Draw2Learn: A Human-AI Collaborative Tool for Drawing-Based Science Learning
Yuqi Hang
TL;DR
Draw2Learn investigates how a teammate-oriented AI can support drawing-based science learning by converting learning goals into structured drawing quests, offering optional scaffolds, monitoring progress, and delivering multidimensional feedback. Grounded in learning theories such as Bloom's Taxonomy, Zone of Proximal Development, and formative feedback principles, the system aims to preserve learner autonomy while providing scalable guidance. Formative evaluations with six participants suggest high usability and perceived usefulness, with themes highlighting the value of AI scaffolding and learner autonomy, though adaptive scaffolding and stronger teammate framing require refinement. The work contributes a design framework and interaction patterns for AI-assisted generative learning, and points to future research on learning outcomes, broader applicability, and classroom deployment.
Abstract
Drawing supports learning by externalizing mental models, but providing timely feedback at scale remains challenging.

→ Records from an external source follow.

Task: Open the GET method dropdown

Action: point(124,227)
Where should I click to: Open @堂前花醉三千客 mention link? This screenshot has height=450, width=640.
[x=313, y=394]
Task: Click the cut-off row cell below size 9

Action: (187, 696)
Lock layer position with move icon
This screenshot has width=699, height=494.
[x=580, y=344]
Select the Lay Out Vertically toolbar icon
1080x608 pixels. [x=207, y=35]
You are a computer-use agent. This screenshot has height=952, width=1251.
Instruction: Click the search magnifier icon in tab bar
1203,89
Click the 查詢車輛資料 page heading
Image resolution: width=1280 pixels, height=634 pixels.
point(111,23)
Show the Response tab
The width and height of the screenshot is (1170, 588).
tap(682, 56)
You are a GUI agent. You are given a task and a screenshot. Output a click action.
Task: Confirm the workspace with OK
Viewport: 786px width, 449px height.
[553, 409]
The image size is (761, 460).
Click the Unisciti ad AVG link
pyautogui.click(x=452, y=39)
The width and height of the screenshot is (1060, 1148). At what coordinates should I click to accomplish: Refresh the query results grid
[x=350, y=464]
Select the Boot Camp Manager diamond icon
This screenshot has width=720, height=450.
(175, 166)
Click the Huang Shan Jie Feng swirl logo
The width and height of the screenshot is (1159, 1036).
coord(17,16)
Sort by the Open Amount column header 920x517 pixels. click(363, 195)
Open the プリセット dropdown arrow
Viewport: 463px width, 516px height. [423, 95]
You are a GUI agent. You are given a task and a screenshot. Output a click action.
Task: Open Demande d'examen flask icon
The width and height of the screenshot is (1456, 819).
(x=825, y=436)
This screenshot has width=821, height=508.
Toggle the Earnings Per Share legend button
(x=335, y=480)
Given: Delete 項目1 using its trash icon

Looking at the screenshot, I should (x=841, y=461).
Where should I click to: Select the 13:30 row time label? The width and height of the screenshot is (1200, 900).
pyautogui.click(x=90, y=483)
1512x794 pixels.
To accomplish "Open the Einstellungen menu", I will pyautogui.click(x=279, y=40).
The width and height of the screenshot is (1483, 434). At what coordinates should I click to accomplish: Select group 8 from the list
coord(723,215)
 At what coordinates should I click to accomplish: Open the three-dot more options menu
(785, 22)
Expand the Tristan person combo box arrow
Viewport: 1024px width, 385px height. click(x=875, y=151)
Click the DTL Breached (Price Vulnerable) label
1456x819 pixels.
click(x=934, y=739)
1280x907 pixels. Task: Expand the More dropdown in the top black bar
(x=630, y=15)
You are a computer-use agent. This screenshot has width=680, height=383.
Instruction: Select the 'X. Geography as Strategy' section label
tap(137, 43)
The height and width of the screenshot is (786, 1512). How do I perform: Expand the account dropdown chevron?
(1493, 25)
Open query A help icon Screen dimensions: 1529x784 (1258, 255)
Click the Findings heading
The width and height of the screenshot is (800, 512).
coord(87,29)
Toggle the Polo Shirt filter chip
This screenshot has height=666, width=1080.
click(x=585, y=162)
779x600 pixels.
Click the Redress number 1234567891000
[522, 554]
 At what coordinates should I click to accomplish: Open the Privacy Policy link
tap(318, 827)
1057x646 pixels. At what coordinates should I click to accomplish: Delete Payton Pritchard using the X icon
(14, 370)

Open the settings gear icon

We present Draw2Learn, a system that explores how AI can act as a supportive teammate during drawing-based learning. The design translates learning principles into concrete interaction patterns: AI generates structured drawing quests, provides optional visual scaffolds, monitors progress, and delivers multidimensional feedback. We collected formative user feedback during system development and open-ended comments. Feedback showed positive ratings for usability, usefulness, and user experience, with themes highlighting AI scaffolding value and learner autonomy. This work contributes a design framework for teammate-oriented AI in generative learning and identifies key considerations for future research.